Is a Google App Engine app susceptible to SQL injection attacks?

Question

Since App Engine doesn't actually use SQL, does that mean that App Engine apps are immune from SQL injection attacks?

Answer 1

Yes, they are both equally susceptible to injection attacks, provided you do something along the lines of concatenating user-inputs with the GQL string.

However, if you follow Google's best-practice suggestion of using parameters when inputting values in a GQL string, you should be fine with GQL. So instead of:

query = GqlQuery("SELECT * FROM Song WHERE composer = 'Lennon, John'")

you can use:

query = GqlQuery("SELECT * FROM Song WHERE composer = :1", "Lennon, John")

or:

query = GqlQuery("SELECT * FROM Song WHERE composer = :composer", composer="Lennon, John")

Additionally, you will avoid this problem entirely by using the Query class to generate the query.

Answer 2

Well no SQL==no SQL injection, by definition. :-)

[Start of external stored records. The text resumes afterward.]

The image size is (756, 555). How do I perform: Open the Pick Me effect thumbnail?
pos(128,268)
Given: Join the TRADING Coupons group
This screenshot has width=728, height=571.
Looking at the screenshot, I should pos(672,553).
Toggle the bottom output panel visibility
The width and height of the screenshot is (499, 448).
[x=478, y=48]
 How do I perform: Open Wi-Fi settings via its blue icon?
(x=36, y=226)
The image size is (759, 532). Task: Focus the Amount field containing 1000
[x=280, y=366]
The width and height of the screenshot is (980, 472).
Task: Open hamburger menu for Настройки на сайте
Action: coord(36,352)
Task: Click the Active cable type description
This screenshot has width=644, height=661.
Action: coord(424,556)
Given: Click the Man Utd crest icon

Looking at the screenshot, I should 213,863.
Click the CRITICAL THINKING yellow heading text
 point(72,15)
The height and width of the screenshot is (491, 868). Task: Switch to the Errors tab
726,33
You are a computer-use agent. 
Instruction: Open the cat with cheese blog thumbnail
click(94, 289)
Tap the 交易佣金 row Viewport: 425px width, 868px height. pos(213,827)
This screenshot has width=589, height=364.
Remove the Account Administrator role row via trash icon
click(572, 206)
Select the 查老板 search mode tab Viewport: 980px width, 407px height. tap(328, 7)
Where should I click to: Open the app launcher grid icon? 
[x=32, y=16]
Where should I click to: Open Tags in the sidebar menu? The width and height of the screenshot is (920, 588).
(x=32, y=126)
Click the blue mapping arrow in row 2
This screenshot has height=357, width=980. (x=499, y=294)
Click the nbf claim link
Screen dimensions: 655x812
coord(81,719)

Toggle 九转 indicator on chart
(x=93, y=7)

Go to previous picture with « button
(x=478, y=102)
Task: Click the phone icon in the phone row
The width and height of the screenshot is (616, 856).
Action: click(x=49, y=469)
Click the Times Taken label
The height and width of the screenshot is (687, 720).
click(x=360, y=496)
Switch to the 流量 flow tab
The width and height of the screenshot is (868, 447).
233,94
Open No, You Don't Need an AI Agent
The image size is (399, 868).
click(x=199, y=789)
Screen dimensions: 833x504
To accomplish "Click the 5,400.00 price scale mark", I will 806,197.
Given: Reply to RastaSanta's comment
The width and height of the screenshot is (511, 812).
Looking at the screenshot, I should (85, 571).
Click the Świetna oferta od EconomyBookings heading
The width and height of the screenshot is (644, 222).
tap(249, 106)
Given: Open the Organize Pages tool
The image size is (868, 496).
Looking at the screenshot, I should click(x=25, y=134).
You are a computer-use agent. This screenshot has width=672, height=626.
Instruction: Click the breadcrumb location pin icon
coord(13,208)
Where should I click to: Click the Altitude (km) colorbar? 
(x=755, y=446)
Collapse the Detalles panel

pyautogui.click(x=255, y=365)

But you could certainly do GQL injection, if the app is using GQL and naïvely sticking string literal values into queries without escaping. The damage you can do with that is less than some variants of SQL that let you ;-terminate the current query and begin a new one in the same string, but it's still potentially dangerous.

GQLQuery provides a simple built-in parameter binding mechanism, though (unlike some languages' default libraries...). So there's really no excuse to still be stuffing string literals into a query string.